Federal prosecutors have indicted Theranos founder Elizabeth Holmes and the company's former president Ramesh "Sunny" Balwani with nine counts of wire fraud and two counts of conspiracy to commit wire fraud. Prosecutors claim that the pair defrauded investors, doctors, and patients while promoting and running their now disgraced blood-testing startup.
In the new court filing—submitted Thursday, June 14 in federal court in San Jose, and unsealed on Friday—prosecutors allege that Holmes and Balwani engaged in a scheme to mislead investors about the state and capabilities of the company's blood-testing technology and defrauded them out of more than $100 million. The prosecutors also allege that the pair defrauded doctors and patients by knowingly misleading them with false advertising and marketing that stated that their company could provide accurate and reliable health tests on just drops of blood from a finger-prick with their proprietary technology.
Later investigations, sparked by reporting by the Wall Street Journal, revealed that Theranos' blood testing tech was flawed and faulty. The findings led to a dizzying downward spiral of lawsuits, regulatory sanctions, and tens of thousands of blood tests results being corrected or voided.
"The conduct alleged in these charges erodes public trust in the safety and effectiveness of medical products, including diagnostics. The FDA would like to extend our thanks to our federal law enforcement partners for sending a strong message to Theranos executives and others that these types of actions will not be tolerated," Catherine Hermsen, Acting Director of the FDA Office of Criminal Investigations, said today in a statement released by the Department of Justice.
In March, the Securities and Exchange Commission filed civil charges against Holmes, Balwani, and Theranos, alleging that they had committed "massive fraud." The SEC accused them of obtaining $700 million in investments by orchestrating an "elaborate, years-long fraud in which they exaggerated or made false statements about the company's technology, business, and financial performance."
Holmes and Theranos settled with the SEC, while Balwani will face the SEC in courts.
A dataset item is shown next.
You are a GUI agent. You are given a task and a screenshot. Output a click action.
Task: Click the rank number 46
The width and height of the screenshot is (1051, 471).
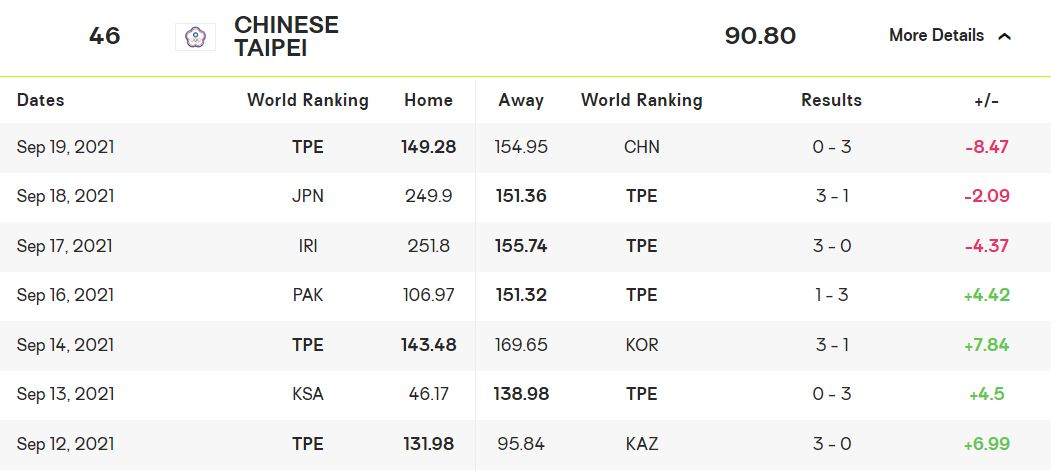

As part of the settlement arrangement, Holmes will pay a $500,000 fine and be barred from serving as serving as a director or officer of a public company for 10 years. In settling, Holmes did not admit or deny wrongdoing.
Just before the criminal charges were filed, Theranos announced that Holmes would be stepping down as the company's CEO. She will remain as the founder and a board member. David Taylor, the company's general counsel, will take her place according to various media reports. Theranos is reportedly nearing bankruptcy and down to two dozen or fewer employees after brutal layoffs.
Meanwhile, WSJ reporter John Carreyrou recently revealed that Holmes was seeking Silicon Valley investors for a new start-up. She very well may have good luck, given that some of her previous investors still support her work.
The two defendants, who appeared in court on Friday, pleaded not guilty.
In a statement, Balwani's lawyer, Jeffrey Coopersmith, defended his client, noting that Balwani had worked tirelessly on the company and lost millions in the process. "If the federal government is going to start treating business failures as fraud cases, it will stifle the innovation that is the lifeblood the US needs to stay globally competitive," Coopersmith wrote.
All Mr. Balwani did was put his heart and soul, and millions of dollars of his money, toward changing the face of healthcare by giving people access to cost-effective blood tests so they could take charge of their own health and monitor changes for signs of disease. Mr. Balwani believed so much in Theranos that over the years his own mother and other family members used the company's lab to enable them to make informed decisions about important health care matters.
Mr. Balwani looks forward to trial because he did not defraud anyone, and it will be an honor to defend him vigorously.